2. Materials and Methods
2.1. Experimental Approach
The effect of fatiguing, unilateral, isometric leg extensions on changes in MVIC force and sEMG and sMMG AMP and MPF of the ipsilateral, dominant, exercised, and contralateral, non-dominant, non-exercised limb were examined in healthy, recreationally trained males and females. Testing procedures involved performing isometric muscle actions on a modified leg extension machine (Body-Solid, GLCE365, Forest Park, IL, USA) instrumented with a load cell (Honeywell Model 41 Precision Low Profile Load Cell, Charlotte, NC, USA).

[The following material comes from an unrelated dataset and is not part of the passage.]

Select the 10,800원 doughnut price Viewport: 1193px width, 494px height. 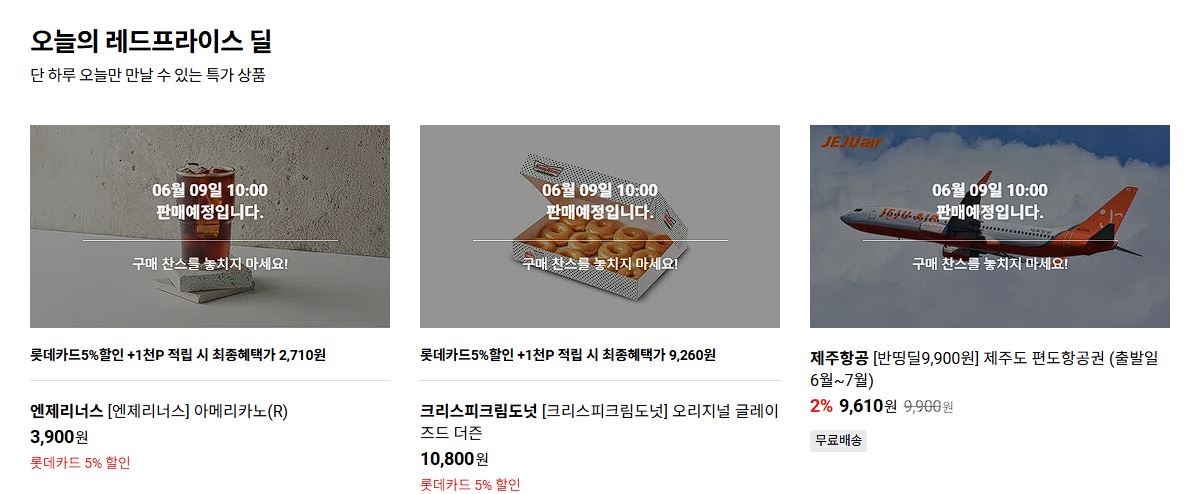click(454, 459)
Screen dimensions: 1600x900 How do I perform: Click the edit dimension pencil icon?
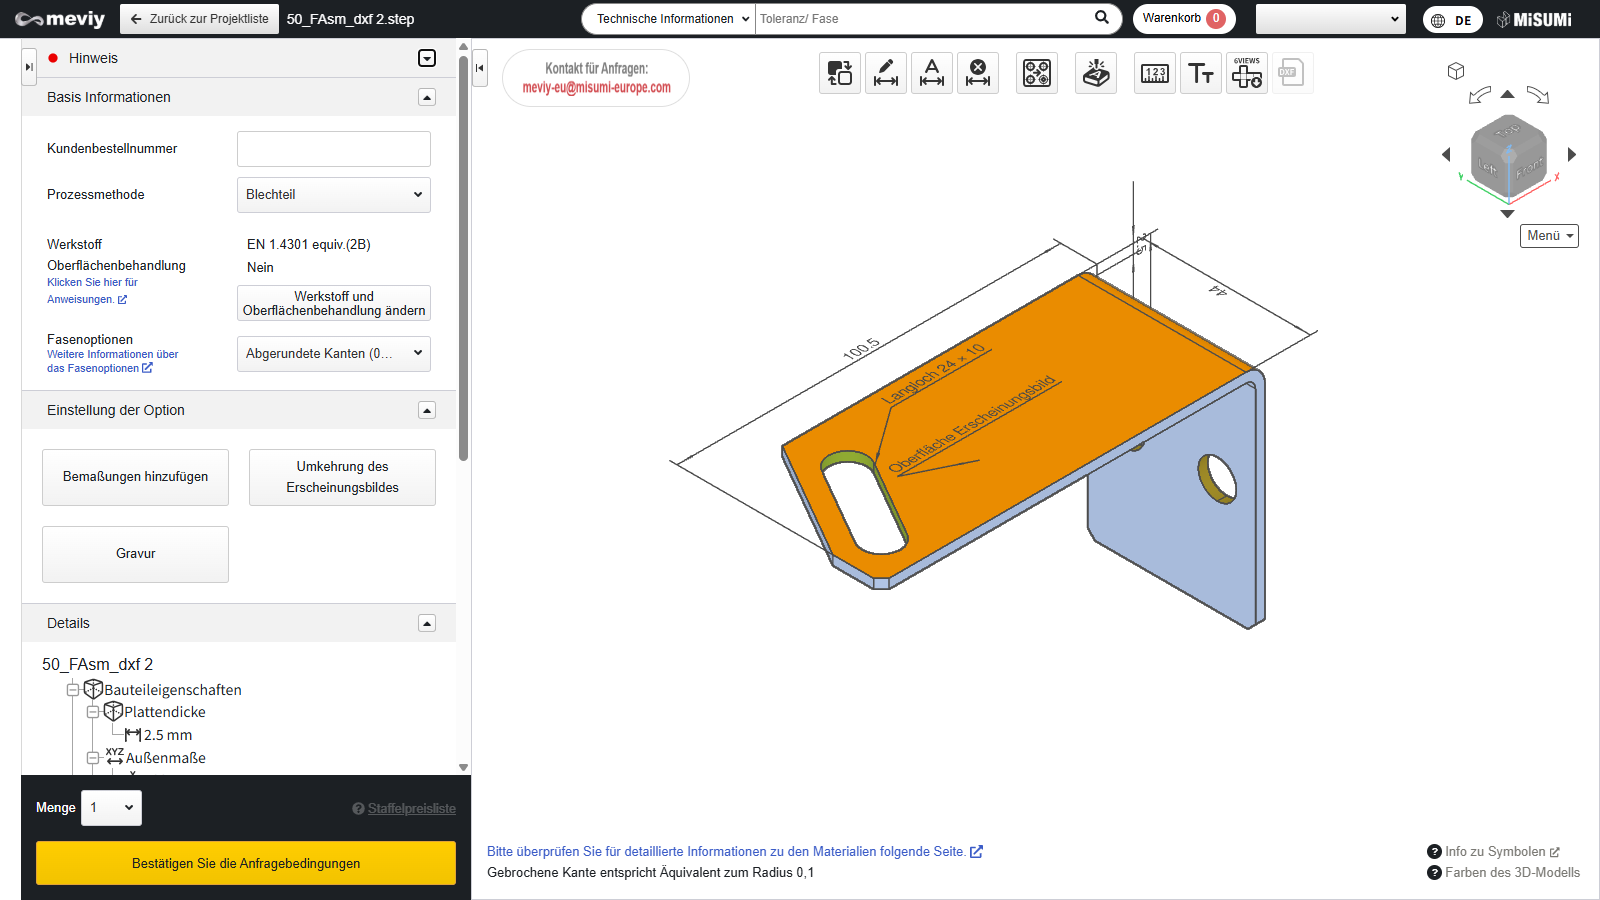point(886,73)
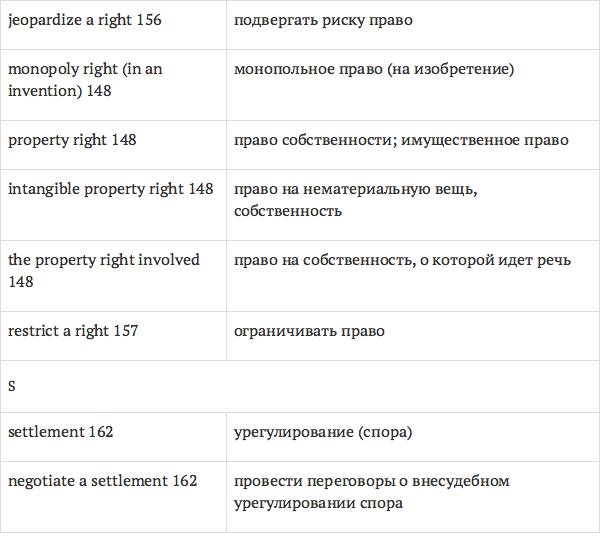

Furthermore, neuromuscular responses (AMP and MPF) derived from sEMG and sMMG signals were recorded from the vastus lateralis of the exercised and non-exercised limb to inform underlying neurophysiological mechanisms related to the cross-over effect.

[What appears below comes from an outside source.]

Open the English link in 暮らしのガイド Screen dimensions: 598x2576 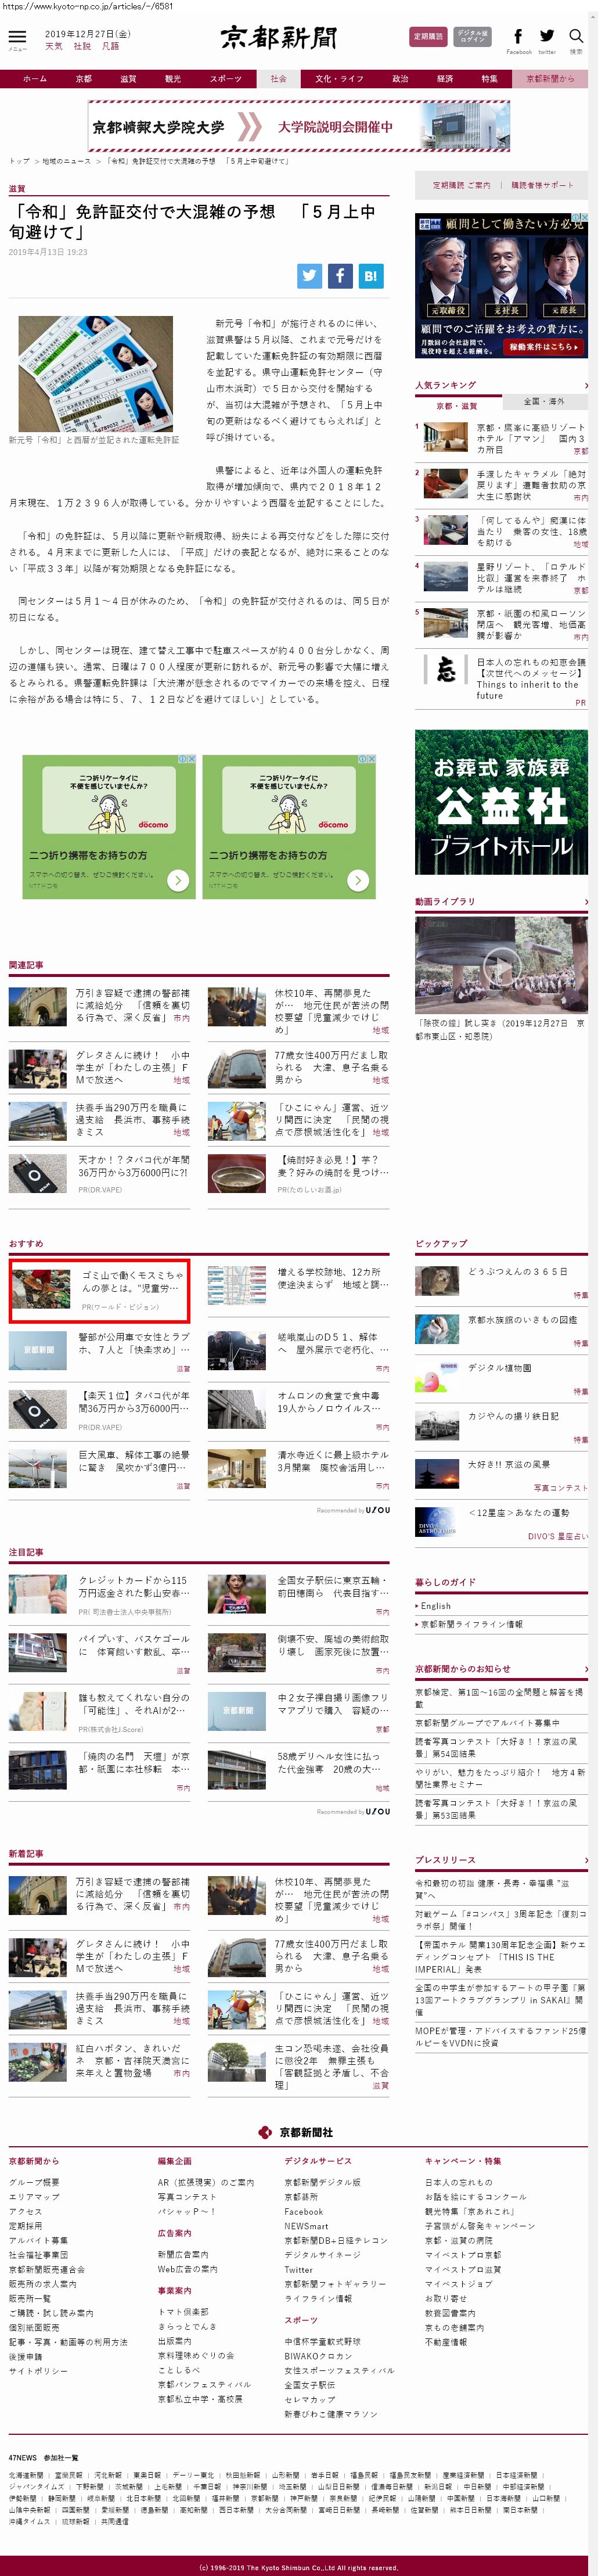coord(436,1606)
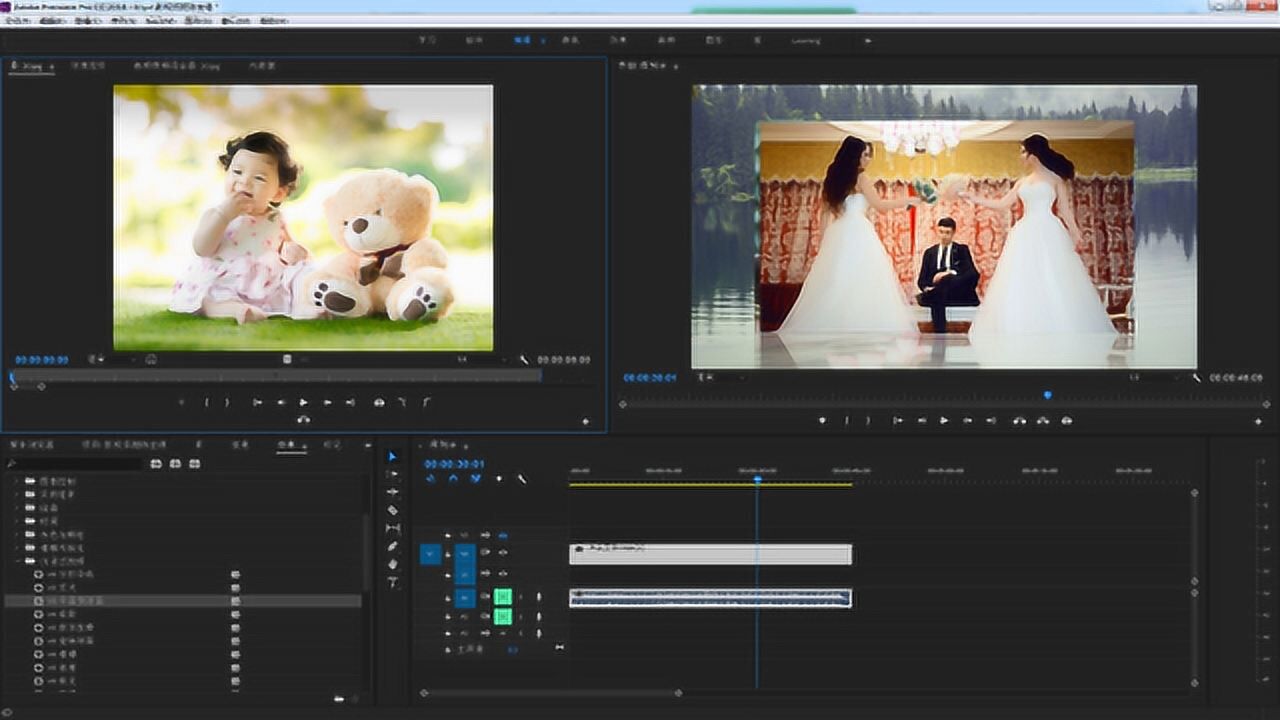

This study was approved by the University of Kentucky Institutional Review Board for Human Subjects (IRB #73699, approved 18 October 2021) meeting the ethical standards of the Helsinki declaration. Importantly, data in the present investigation were part of a larger study that included multiple dependent and independent variables. The data in the current investigation have not been previously published.
2.2. Participants
A convenience sample of 23 recreationally active males and females with previous resistance training experience were initially recruited. However, 3 participants dropped out of the study due to personal reasons unrelated to the study and thus, the final sample size included 20 participants. Specific participant characteristics can be found in
Table 1. Participants were required to have resistance training experience of at least 1 year and to have abstained from any strenuous physical activity for 48 h prior to testing. Additional exclusion criteria were based upon illness or any contraindications to physical activity identified using a health history questionnaire. All participants were informed of the risks and benefits of the study, completed a health history questionnaire, and signed a written informed consent document before participating in this study.

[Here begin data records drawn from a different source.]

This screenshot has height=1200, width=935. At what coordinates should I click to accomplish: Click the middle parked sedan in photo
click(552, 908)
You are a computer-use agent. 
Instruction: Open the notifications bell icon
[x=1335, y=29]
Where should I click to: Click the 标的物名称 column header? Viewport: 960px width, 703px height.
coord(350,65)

2.3. Familiarization Session
Despite all of the participants reporting familiarity with performing exercise on a leg extension machine, it is uncommon for individuals to regularly perform fatiguing, isometric leg extension in their own training. Thus, to reduce the potential deleterious effects of participant unfamiliarity with the protocol, a familiarization session was included. The procedures for the familiarization session included submaximal and maximal, bilateral and unilateral isometric leg extensions. Additionally, participants performed non-fatiguing, submaximal, isometric holds to a target force with a visual aid in the form of a horizontal on-screen force tracing. Participants were instructed to match the on-screen force with a target force for 10–20 s to ensure that they could perform the experimental task.
2.4. Experimental Session
The experimental sessions started with a standardized warm-up consisting of three separate, submaximal unilateral dominant, unilateral non-dominant, and bilateral isometric contractions (approximately 30%, 50%, and 80% of MVIC) of the leg extensors. Participants then performed pre-testing, which included 3–4 separate 3 s maximal bilateral, dominant-unilateral, and non-dominant-unilateral isometric leg extensions at a joint angle of approximately 120° (180° corresponding to full extension) to determine peak force. The testing order was randomized, and participants were given 2–4 min of rest between trials. The trial which resulted in the greatest peak force was used as the pre-test MVIC force. After pre-testing, participants were given 5 min of rest before performing a fatiguing, submaximal, dominant-unilateral isometric leg extension at a force that corresponded with 50% of their highest dominant-unilateral pre-test MVIC. During the fatiguing task, participants were provided with a visual aid in the form of a horizontal on-screen force tracing. Task failure was defined as an inability to maintain the target force tracing (i.e., within 5% of the target force), despite strong verbal encouragement. Immediately following the fatiguing task, participants completed post-testing, which included a total of three 3 s, maximal bilateral, dominant-unilateral (ipsilateral, exercised limb), and non-dominant-unilateral (contralateral, non-exercised limb) isometric leg extensions, in a randomized order. Participants received no rest between post-test trials and all trials were collected within 15 s of task failure.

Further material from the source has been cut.